Mushrooming demands: New pressures on the forest also create new demands for research. In recent years, Northwest forests have seen an explosion in the harvest of what the Forest Service calls "special forest product"--ferns, mosses and lichens for floral arrangements; and wild mushrooms for export to Japan. In recent years, mushroom hunters have harvested millions of pounds of chanterelles, morels and matsutakes.

A study by Forest Service botanist Randy Molina indicates that careful harvest of mushrooms is not harmful to the host tree. But when harvesters use rakes to uncover mushrooms in the forest duff, they can break the filaments that connect the fungus to the roots of its host tree--the mycorrhizae. That could disrupt the exchange of carbon and nutrients between tree and fungus, impairing future production of the fungal "fruit."

The new mushroom research has some surprising implications for forest management. For instance, some lodgepole pine forests are prolific producers of matsutakes, which can bring as much as $100 a pound in Japan. "We believe that the sustainable harvest of matsutake mushrooms over time may have greater value than the one-time harvest of lodgepole," says Molina. Morel mushrooms thrive in forests where large numbers of trees have been killed by insects or fire.

Some entrepreneurs have discovered treasure in the mosses, lichens and salal that grow in wet coastal forests. In 1995, an estimated $14 million worth of mosses and lichens were exported. No one knows the value of the domestic trade. Research on the environmental consequences of the harvest is in the early stages. But already Forest Service plant physiologist Nan Vance has discovered that at least 35 species of mosses, lichens and liverworts grow on old vine maples. "The older the maple, the more kinds of mosses," she says.

Looking up: Until three years ago, the Northwest´s forest canopy was a largely unexplored frontier. Intrepid researchers had to climb trees or stand on makeshift platforms or scaffolds. Then, in 1995, the U.S. Forest Service´s Pacific Northwest Research Station and the University of Washington College of Forest Resources inaugurated the 250-foot Wind River Canopy Crane at an old-growth research area in Washington´s southern Cascades. The crane, one of only four in the world used for such research, allows scientists to move easily within wide circles in nearly six acres of canopy.

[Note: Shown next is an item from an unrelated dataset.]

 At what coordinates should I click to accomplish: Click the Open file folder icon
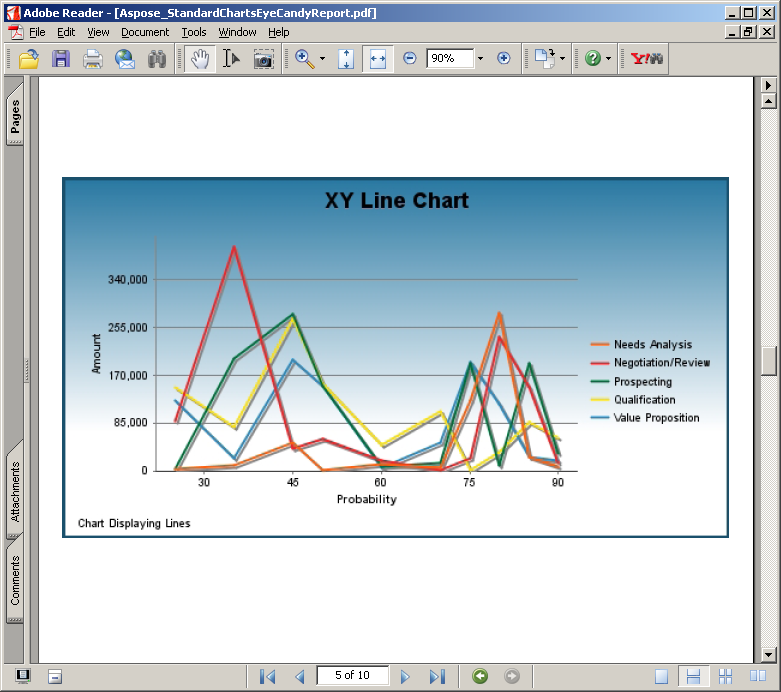(29, 59)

It takes a lot of energy and about 36 hours for a tree to lift water and nutrients from its roots 200 feet to its upper branches. Questions of how water, photosynthetic energy and nutrients travel within these large old trees have brought Beedlow of the EPA together with Lewis and McKane, both staff ecologists for the National Research Council, on an EPA project. Their work measuring photosynthesis under varied environmental conditions will establish baseline information that may help predict the effects of global climate change.

When the gondola reaches the top branches of a specific hemlock, the scientists set to work. Lewis leans out, grabs a branch and inserts it in a clear tube. The tube is attached to a machine that measures temperature, barometric pressure and levels of water and carbon dioxide. By comparing readings inside and outside the tube, Lewis can determine the needles´ rate of photosynthesis and ability to conduct water. Beedlow hoists a 3-foot-long light box attached to equipment that allows him to correlate rates of photosynthesis with available light in the canopy.

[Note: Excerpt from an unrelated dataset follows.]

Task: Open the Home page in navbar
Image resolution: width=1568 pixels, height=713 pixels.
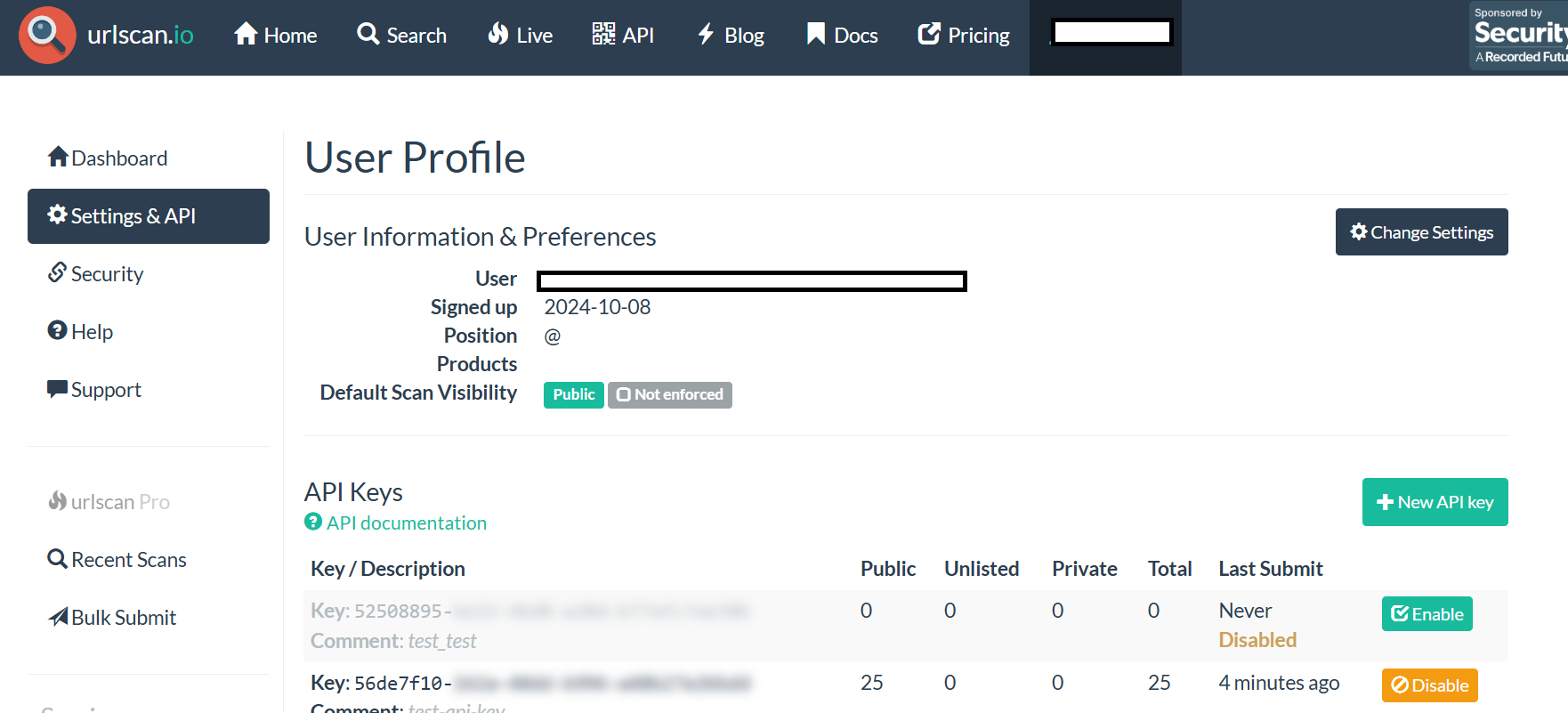Action: [x=275, y=36]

McKane´s task is to place individual needles in a pressure chamber that helps researchers correlate rates of photosynthesis with the amount of water in the branch. With samples taken for study in the laboratory, researchers will also study the rate at which the tree takes up, processes and evaporates water and nutrients. Like many species of wildlife, trees store food. Half of their carbohydrate production occurs in the late fall, winter and early spring, and new growth in the late spring and summer draws on these stored carbohydrates.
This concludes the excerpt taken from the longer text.